┌─ ARTICLE
Hollande à Périgueux - Le petit théâtre de la vie mardi 31 mai 2011

Le cancan du Coderc est une chronique hebdomadaire dont le sujet est la place du Coderc à Périgueux et ses people, rédigée par le journaliste Pascal Serre :

Ultime fin de semaine de ce mois de mai si brûlant. Entre les agitations nocturnes qui frappent la ville et la venue d’un candidat à la présidence de la République, notre assemblée populaire associe la sérénité au sérieux.

Phébus de notre quinconce aux clabauderies géographiques masquées, la disposition de ce dernier samedi de mai, le Coderc, par la fraîcheur matinale expirant, délivre son manuel des bavardages fortifiant.

C’est chez Pascal Mesmin, au bar de La truffe que nous avons convenu de nous rejoindre. Il est encore de bonne heure et le firmament incertain. La clientèle est presque essentiellement composée des producteurs, marchands et négociants qui se sont emparés de notre terrain de manœuvre et lorgnent sur les premiers clients apparaissant aux issues de la place. Ce sont, pour la plupart, les restaurateurs qui savent que le bon goût prescrit de se lever tôt. Mais très vite, les habitués se faufilent entre les chalands, cabas à la main et la notabilité bien assise.

Nous voici installés le long de la vitrine du troquet, face aux chalands, à tribord de notre embarcation, un peu serrés autour d’une table circulaire sur laquelle, avec hâte, le serveur consignera nos cafés aux arômes toniques. Hier soir, chacun semblait épuisé par la chaleur et soupirait à l’idée de nos retrouvailles matinales. Mais, la flamme allumée par la venue de François Hollande imposait que le Coderc engendre quelques échanges non exempts d’affrontements.
└─
┌─ RELEVÉ DE DONNÉES
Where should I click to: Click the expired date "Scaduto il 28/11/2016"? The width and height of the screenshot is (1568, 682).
└─
┌─ RELEVÉ DE DONNÉES
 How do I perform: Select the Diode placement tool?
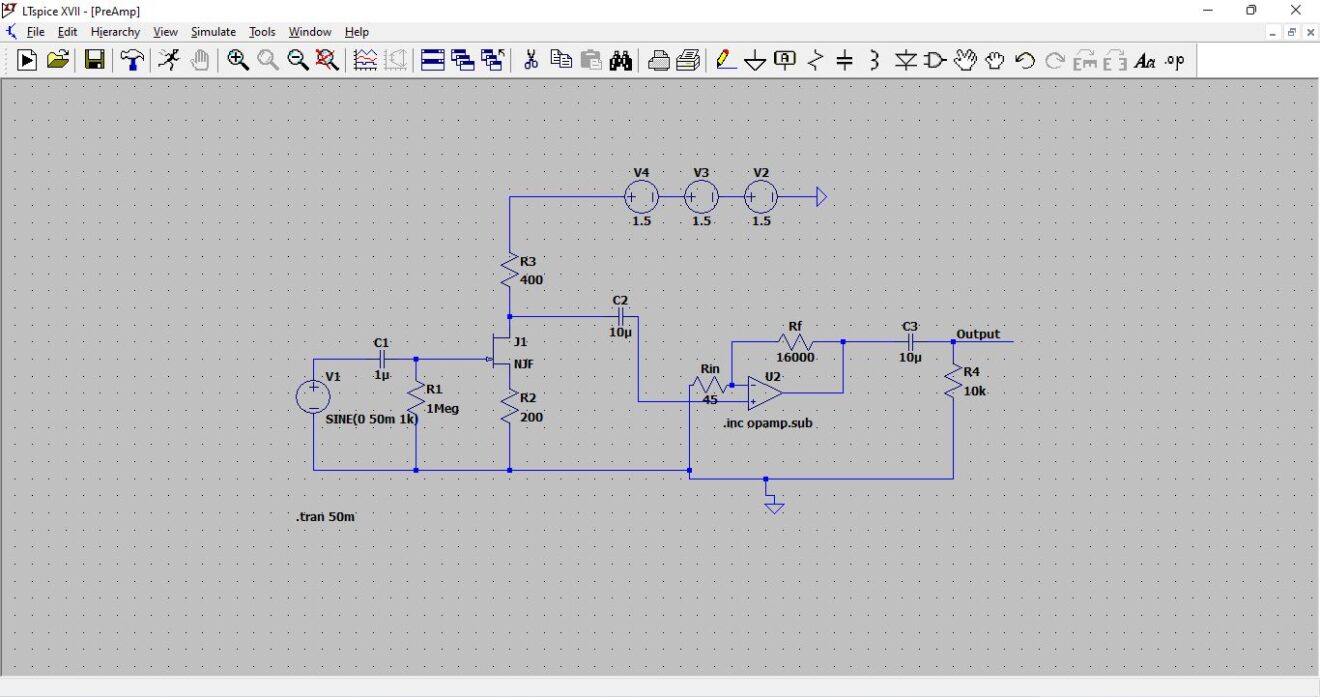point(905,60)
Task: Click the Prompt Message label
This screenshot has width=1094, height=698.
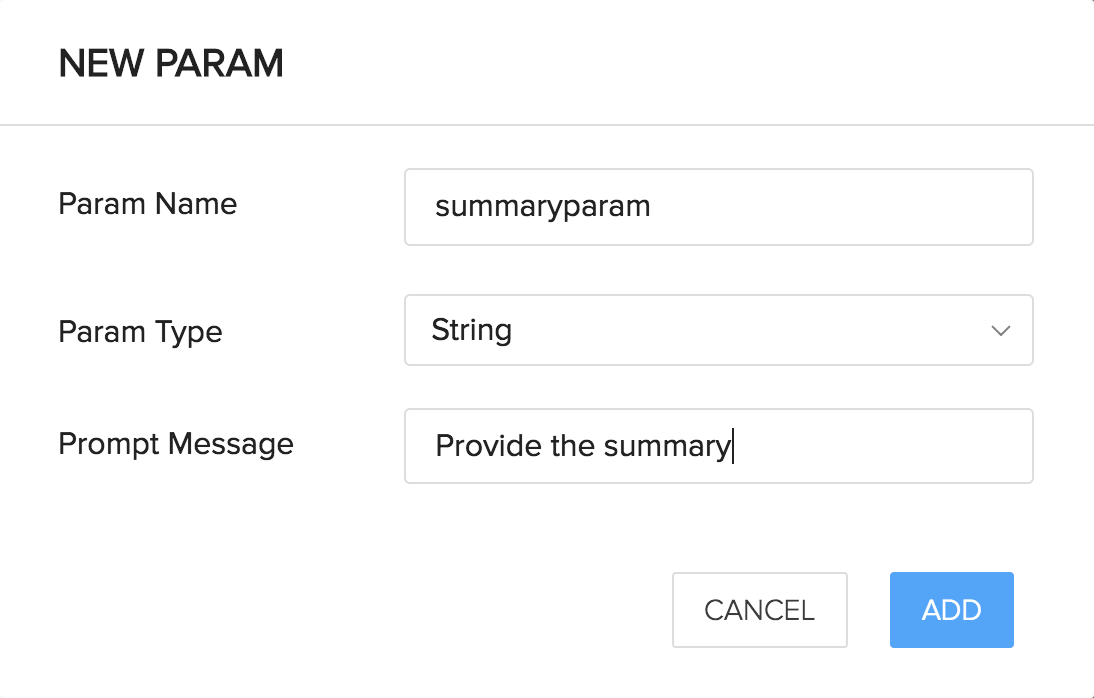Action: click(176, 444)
└─
┌─ RELEVÉ DE DONNÉES
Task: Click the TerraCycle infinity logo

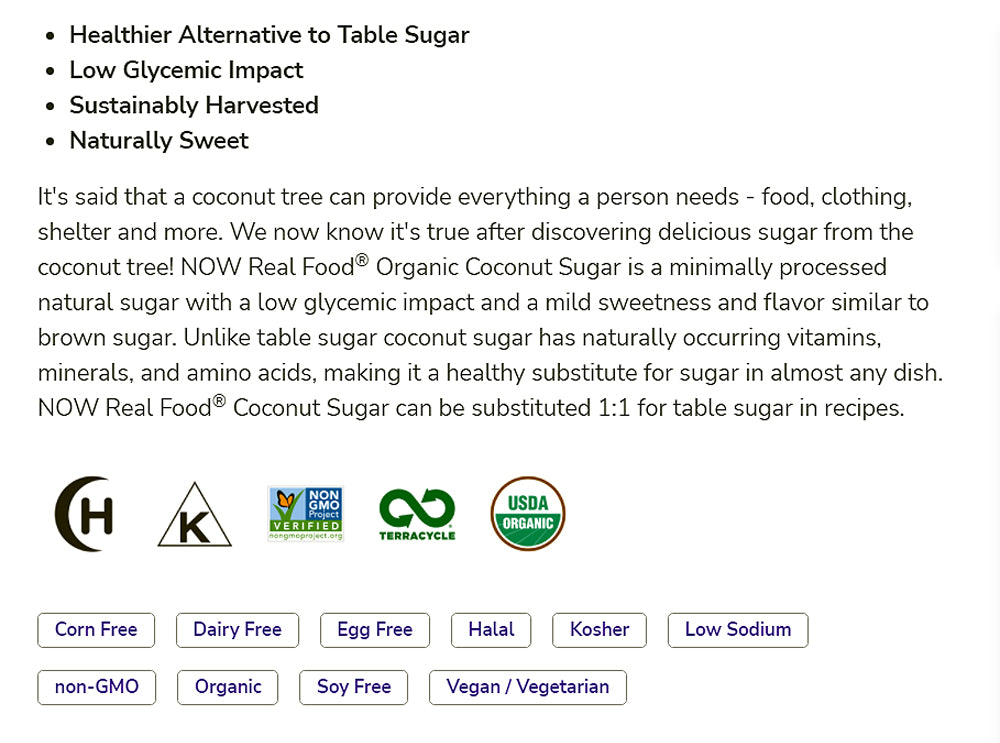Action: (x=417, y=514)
└─
CONSIGNES.
a: D'après l'article, pourquoi les restaurateurs sont-ils, pour la plupart, les premiers clients à apparaître sur la place ? Répondez en une à trois phrases.
b: Selon l'article, où le groupe a-t-il convenu de se rejoindre ?
c: Actualisez le passage de l'article situé entre « Nous voici installés » et « non exempts d’affrontements. », bornes incluses, en remplaçant « serveur » par « garçon ».
Le listing n'intervient en rien dans ce travail.

CORRIGÉ.
a: Les restaurateurs sont les premiers à apparaître parce qu'ils savent que le bon goût prescrit de se lever tôt.

b: Chez Pascal Mesmin, au bar de La truffe.

c:
Nous voici installés le long de la vitrine du troquet, face aux chalands, à tribord de notre embarcation, un peu serrés autour d’une table circulaire sur laquelle, avec hâte, le garçon consignera nos cafés aux arômes toniques. Hier soir, chacun semblait épuisé par la chaleur et soupirait à l’idée de nos retrouvailles matinales. Mais, la flamme allumée par la venue de François Hollande imposait que le Coderc engendre quelques échanges non exempts d’affrontements.